“They’re also building out new air-defense positions — likely short- and medium-range systems. Possibly Pantsir-S1 and S-400 being repositioned around key airfields. There’s movement at every known site.”
Elliott shifted the slide again — this time to a broader theater map showing European Russia.
“Same pattern north of Kaliningrad, across the Leningrad Military District. We’ve picked up increased activity at major airfields from Pushkin to Olenya — more sorties, more ground crew, more aircraft moving. On the surface, it’s a readiness drill. But it’s a big one.”
She paused. A final overlay filled the screen — a simplified representation of Russian and Chinese rail lines stretching from the Far East across the continent.
“We’re also watching a significant spike in Chinese rail and road traffic coming out of Xinjiang and Inner Mongolia, feeding west into central Russia. Large convoys — armor, fuelers, containerized equipment — headed toward staging areas in Moscow and Leningrad Districts. This has been building for about two months.”
She looked out across the room.
“No way to know how long it took to prep that much equipment — but it didn’t happen overnight.”
She nodded once, then stepped back.
Ashford returned to the front, his tone flattened. “None of this changes our immediate orders — but you need to understand the environment we’re stepping into. This isn’t just Baltic theater noise anymore. It’s a full-spectrum, multifront show of force. NATO wants presence. Visibility. We’re part of that line. We’re not here to provoke. But we will be seen.”
Ashford turned to his S3, Lieutenant Colonel Tony “T. Z.” Zitrion, motioning for him to speak on the deployment orders the brigade just received. As he walked forward, the map behind them zoomed in again — Poland, Lithuania, Latvia, Estonia. Icons bloomed blue and amber as NATO units repositioned eastward. Sweden and Finland glowed green along the upper edge of the display.
“This is where we come into the picture,” T. Z. explained, his tone sharp, his piercing. “Washington, Tokyo, Seoul, and Brussels are spooked with the scale and scope of this exercise. SHAPE, and our Asian allies, are right to be suspicious after what happened in Ukraine in ’22. No one wants to be caught unprepared, so as a precaution, EUCOM, in coordination with our NATO allies, is going to temporarily reinforce the border regions where they plan to conduct their exercises.
“In short, NATO wants to establish an anti-access, area-denial capability over the Baltic Sea that can extend to include Kaliningrad and the northeastern NATO border. The land component of this JTF will consist of the US 173rd and the US forces that’ll comprise the A2/D2 element that’ll deploy to Gotland and Sweden proper — more on those units later. The rest of the JTF will consist of Swedish and Finnish local ground, air, and naval forces. Additional NATO naval assets will come in the form of German and Danish corvettes to augment the local Swedish and Finnish naval forces.

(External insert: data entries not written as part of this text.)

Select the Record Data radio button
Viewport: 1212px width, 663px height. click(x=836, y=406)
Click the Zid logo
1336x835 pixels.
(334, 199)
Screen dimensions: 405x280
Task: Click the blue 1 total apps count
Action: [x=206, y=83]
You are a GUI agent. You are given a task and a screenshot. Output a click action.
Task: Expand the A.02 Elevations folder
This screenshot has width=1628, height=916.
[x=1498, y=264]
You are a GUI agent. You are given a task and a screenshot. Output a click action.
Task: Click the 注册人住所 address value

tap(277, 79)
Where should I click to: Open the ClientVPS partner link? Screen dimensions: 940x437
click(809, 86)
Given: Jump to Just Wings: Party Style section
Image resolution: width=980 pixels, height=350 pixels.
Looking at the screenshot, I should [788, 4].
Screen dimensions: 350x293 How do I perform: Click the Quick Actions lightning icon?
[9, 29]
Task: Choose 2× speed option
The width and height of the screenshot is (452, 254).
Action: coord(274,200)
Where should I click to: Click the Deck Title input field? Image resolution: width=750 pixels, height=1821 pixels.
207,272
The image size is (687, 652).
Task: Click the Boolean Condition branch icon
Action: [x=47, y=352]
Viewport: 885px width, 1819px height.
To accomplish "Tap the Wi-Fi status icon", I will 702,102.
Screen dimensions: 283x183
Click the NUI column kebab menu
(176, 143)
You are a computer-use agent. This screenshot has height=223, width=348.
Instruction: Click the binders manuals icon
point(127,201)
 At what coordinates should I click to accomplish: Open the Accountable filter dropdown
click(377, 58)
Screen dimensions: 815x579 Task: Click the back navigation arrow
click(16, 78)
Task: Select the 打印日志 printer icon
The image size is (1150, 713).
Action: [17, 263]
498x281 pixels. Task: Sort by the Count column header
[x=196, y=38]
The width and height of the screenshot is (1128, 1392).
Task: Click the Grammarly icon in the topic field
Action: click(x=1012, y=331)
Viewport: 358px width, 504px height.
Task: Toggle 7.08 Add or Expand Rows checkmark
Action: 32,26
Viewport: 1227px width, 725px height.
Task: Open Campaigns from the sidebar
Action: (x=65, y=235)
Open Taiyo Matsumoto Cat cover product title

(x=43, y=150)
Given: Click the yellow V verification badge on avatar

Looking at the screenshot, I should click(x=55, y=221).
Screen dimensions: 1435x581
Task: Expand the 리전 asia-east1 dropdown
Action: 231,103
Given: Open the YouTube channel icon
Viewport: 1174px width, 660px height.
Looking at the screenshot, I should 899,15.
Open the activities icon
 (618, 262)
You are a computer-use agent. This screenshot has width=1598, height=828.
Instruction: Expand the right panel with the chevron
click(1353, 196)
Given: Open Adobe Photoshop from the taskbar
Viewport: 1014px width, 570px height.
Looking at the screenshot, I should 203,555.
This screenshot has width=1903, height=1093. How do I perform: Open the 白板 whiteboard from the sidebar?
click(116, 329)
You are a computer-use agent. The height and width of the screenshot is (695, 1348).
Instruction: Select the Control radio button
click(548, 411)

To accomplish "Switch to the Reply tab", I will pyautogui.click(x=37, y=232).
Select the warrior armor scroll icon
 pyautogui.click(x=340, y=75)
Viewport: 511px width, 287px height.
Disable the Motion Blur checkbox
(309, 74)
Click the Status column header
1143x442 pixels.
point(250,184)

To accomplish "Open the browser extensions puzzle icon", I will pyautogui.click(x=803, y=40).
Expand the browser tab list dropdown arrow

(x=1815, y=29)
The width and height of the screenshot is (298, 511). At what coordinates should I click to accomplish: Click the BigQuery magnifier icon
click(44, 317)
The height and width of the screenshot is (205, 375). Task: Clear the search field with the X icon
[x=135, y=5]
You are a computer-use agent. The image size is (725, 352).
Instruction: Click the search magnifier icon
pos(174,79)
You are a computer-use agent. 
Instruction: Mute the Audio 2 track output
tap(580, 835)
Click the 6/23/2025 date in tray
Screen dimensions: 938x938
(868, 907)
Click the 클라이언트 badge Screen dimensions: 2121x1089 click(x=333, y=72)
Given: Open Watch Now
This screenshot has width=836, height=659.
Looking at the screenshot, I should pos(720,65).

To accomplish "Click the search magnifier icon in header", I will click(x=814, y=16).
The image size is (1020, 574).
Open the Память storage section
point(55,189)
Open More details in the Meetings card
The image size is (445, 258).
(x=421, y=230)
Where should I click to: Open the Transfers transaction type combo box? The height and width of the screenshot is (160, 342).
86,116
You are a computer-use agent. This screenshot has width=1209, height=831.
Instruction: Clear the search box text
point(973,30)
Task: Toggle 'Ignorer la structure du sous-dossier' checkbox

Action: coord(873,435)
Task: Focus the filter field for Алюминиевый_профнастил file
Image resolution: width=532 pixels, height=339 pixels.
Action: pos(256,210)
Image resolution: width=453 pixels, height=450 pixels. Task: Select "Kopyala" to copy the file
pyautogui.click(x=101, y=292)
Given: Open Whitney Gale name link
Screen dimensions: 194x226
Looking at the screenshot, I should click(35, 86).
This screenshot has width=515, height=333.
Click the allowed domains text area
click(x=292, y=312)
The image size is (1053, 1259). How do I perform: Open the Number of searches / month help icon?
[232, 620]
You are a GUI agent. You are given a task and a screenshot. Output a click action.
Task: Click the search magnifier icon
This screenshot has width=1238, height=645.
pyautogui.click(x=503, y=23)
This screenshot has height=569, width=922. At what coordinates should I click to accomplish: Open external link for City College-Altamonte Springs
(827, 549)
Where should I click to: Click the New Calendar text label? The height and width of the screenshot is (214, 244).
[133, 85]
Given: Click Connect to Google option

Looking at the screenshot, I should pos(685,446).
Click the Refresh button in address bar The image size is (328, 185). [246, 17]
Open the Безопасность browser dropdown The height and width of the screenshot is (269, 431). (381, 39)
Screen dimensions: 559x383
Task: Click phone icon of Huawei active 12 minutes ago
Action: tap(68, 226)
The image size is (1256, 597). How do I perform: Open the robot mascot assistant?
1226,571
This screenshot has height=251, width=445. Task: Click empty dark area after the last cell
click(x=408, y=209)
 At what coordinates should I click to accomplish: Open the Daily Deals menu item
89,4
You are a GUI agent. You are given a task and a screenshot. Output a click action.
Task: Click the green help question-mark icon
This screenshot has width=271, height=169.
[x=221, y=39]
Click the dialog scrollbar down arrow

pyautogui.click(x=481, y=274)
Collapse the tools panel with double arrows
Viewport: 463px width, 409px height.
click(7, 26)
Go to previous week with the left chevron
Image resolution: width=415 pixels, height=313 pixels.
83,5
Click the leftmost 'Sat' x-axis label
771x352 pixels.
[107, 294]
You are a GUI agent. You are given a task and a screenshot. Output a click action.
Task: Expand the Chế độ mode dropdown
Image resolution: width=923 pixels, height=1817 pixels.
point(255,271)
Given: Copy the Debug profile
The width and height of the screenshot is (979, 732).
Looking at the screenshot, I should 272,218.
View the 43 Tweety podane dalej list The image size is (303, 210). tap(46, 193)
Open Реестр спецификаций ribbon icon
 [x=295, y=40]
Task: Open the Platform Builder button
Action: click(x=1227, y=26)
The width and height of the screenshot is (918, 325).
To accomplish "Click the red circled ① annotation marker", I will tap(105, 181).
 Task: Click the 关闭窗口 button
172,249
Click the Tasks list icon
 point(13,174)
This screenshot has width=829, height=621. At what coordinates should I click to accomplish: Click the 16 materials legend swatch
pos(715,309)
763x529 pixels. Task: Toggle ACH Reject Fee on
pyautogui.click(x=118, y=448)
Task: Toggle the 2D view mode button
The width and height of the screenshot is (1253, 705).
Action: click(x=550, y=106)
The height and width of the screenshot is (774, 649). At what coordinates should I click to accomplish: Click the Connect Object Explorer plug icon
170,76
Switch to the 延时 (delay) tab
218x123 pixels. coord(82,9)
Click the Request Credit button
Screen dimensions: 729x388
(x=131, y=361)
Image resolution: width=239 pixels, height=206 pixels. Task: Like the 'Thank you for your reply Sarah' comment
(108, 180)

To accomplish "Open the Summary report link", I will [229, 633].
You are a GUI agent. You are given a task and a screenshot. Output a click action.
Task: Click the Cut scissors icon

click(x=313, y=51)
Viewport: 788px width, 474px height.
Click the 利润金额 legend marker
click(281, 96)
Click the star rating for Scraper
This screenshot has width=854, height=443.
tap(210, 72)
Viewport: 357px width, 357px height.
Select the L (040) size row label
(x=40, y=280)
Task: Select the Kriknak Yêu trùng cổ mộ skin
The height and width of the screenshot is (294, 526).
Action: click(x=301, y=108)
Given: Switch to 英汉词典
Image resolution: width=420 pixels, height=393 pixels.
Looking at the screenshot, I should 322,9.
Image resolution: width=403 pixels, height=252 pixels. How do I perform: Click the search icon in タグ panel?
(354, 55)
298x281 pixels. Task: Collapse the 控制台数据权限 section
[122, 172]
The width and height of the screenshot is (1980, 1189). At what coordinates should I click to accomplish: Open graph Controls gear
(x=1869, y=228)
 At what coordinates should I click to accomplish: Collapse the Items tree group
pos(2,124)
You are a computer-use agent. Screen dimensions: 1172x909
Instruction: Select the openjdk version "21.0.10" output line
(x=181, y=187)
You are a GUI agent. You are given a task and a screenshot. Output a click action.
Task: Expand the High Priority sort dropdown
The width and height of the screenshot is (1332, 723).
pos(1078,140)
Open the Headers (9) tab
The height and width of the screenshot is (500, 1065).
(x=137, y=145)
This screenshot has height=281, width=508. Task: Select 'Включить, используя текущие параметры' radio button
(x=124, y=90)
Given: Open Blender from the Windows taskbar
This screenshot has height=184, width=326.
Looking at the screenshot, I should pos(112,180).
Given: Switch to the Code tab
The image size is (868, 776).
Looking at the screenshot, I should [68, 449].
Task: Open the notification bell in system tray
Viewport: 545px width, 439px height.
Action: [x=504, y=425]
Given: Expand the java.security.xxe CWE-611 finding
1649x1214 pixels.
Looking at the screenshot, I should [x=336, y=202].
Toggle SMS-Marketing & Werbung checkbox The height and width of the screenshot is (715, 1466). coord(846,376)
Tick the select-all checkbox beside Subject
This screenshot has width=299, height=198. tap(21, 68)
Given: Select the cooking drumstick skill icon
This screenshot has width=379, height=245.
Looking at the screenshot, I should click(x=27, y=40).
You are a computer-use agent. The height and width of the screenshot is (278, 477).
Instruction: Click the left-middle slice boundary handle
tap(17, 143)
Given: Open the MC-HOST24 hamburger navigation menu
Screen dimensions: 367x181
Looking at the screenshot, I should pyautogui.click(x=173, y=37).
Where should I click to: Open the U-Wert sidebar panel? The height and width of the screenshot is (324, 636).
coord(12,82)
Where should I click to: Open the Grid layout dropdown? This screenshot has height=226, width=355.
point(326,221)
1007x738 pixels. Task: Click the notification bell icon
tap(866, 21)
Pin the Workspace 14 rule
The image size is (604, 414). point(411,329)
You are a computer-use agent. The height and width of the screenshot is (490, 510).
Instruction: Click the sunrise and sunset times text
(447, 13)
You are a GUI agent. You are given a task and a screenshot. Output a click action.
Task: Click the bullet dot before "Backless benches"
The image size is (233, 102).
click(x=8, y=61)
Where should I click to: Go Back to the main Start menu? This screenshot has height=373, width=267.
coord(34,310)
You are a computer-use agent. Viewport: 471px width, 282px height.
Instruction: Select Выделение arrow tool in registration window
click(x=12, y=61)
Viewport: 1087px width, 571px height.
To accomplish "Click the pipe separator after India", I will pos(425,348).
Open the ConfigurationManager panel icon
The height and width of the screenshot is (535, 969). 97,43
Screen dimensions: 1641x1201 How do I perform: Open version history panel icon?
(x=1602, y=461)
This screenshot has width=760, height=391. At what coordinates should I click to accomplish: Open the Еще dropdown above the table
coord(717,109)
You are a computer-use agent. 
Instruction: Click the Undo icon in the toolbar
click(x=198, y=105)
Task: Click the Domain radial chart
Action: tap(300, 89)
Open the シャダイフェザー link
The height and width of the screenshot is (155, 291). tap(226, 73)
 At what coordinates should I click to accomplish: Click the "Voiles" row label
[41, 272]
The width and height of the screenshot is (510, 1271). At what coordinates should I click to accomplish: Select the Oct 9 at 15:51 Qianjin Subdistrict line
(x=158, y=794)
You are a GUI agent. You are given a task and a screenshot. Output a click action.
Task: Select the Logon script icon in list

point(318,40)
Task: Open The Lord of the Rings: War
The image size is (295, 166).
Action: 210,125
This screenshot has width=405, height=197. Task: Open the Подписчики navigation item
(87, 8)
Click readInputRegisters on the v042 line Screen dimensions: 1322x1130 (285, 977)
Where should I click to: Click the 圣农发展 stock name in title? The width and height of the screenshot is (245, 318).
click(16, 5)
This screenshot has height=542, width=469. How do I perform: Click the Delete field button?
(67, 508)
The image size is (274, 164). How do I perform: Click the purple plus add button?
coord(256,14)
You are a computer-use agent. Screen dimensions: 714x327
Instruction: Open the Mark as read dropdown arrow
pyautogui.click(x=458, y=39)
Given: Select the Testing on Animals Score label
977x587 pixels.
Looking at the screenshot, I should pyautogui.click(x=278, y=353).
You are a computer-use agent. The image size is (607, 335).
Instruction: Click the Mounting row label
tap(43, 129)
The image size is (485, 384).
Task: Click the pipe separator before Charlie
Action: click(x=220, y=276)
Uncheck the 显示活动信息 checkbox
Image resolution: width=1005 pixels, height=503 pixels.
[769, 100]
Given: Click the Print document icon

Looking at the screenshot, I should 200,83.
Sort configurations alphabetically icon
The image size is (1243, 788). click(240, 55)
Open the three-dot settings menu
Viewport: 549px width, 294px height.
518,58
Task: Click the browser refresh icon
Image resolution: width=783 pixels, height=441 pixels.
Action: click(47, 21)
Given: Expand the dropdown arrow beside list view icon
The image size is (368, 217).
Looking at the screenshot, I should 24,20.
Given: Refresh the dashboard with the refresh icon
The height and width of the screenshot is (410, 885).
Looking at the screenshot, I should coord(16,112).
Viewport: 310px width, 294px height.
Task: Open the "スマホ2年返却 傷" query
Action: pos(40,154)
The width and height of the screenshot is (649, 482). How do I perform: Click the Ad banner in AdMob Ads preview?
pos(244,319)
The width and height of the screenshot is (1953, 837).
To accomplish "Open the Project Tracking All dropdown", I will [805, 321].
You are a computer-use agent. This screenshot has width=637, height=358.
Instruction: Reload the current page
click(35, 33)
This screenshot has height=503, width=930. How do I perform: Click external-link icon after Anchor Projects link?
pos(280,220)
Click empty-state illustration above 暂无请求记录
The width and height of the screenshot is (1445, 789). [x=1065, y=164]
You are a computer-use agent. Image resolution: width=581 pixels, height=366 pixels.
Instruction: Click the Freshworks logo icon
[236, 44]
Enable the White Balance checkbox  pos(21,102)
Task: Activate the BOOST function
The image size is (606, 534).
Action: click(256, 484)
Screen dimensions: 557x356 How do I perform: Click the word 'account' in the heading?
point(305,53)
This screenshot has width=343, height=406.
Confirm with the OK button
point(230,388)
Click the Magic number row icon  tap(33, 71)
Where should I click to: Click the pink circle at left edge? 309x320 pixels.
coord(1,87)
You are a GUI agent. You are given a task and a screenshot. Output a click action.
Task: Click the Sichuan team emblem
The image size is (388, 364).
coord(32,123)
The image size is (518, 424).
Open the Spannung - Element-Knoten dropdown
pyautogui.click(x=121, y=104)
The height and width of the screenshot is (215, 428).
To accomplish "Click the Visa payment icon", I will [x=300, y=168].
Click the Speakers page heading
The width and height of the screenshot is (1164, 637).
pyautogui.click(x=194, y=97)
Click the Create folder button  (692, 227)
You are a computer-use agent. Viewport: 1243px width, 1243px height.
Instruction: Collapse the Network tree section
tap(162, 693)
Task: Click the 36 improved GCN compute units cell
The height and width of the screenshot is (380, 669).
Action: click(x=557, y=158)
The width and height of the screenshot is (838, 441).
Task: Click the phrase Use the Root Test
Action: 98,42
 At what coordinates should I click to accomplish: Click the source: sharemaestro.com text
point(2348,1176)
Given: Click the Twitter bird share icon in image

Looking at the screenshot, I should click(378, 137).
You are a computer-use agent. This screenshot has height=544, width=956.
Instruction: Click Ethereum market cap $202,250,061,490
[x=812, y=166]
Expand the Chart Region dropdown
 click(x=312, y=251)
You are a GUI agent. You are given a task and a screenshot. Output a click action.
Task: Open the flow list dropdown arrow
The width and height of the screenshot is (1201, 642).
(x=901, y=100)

Outside of local air assets, NATO will provide an air element from a Dutch F-35 squadron, and US AWACS support from England,” T. Z. explained as he stepped back to let Ashford close the briefing out.
“Look, I don’t have a crystal ball to tell you if this is just a training exercise and show of force by this new Pan-Eurasian Alliance or the prelude to some massive war that’s about to start.” Ashford paused to look his battalion commanders in the eye. “What I can tell you is this. Regardless of what happens, this is a great opportunity for us to do some hard-core training, and that’s how I intend to look at this until it materializes into something more. For now, prepare yourselves and get your commands ready to deploy. The first units are rotating north on the first of April. We’re to be in position and ready by the fifteenth. A lot has to happen between now and the end of March. Let’s show Big Army and everyone else why we’re the best. Dismissed.”
Salt wind cut through SFC Ramon Torres’s OCP combat blouse, the fabric stiff with sea salt and cold as he stood on the dock, watching the morning sun paint the Baltic a gunmetal gray. The USNS
“Sixteen years in, and it still makes me nervous watching them dangle my tank over water,” SFC Ramon Torres said to himself. He didn’t take his eyes off Alpha-22 as it swayed above the dock.
First Lieutenant Adam Novak appeared beside him, his collar pulled high on his combat shell jacket, shoulders hunched against the wind. “Three years in, and I’m just trying not to throw up watching it.”
Torres grunted agreement, eyes locked on Alpha-22 as it swayed thirty feet above the concrete. That was his tank, his crew, his responsibility.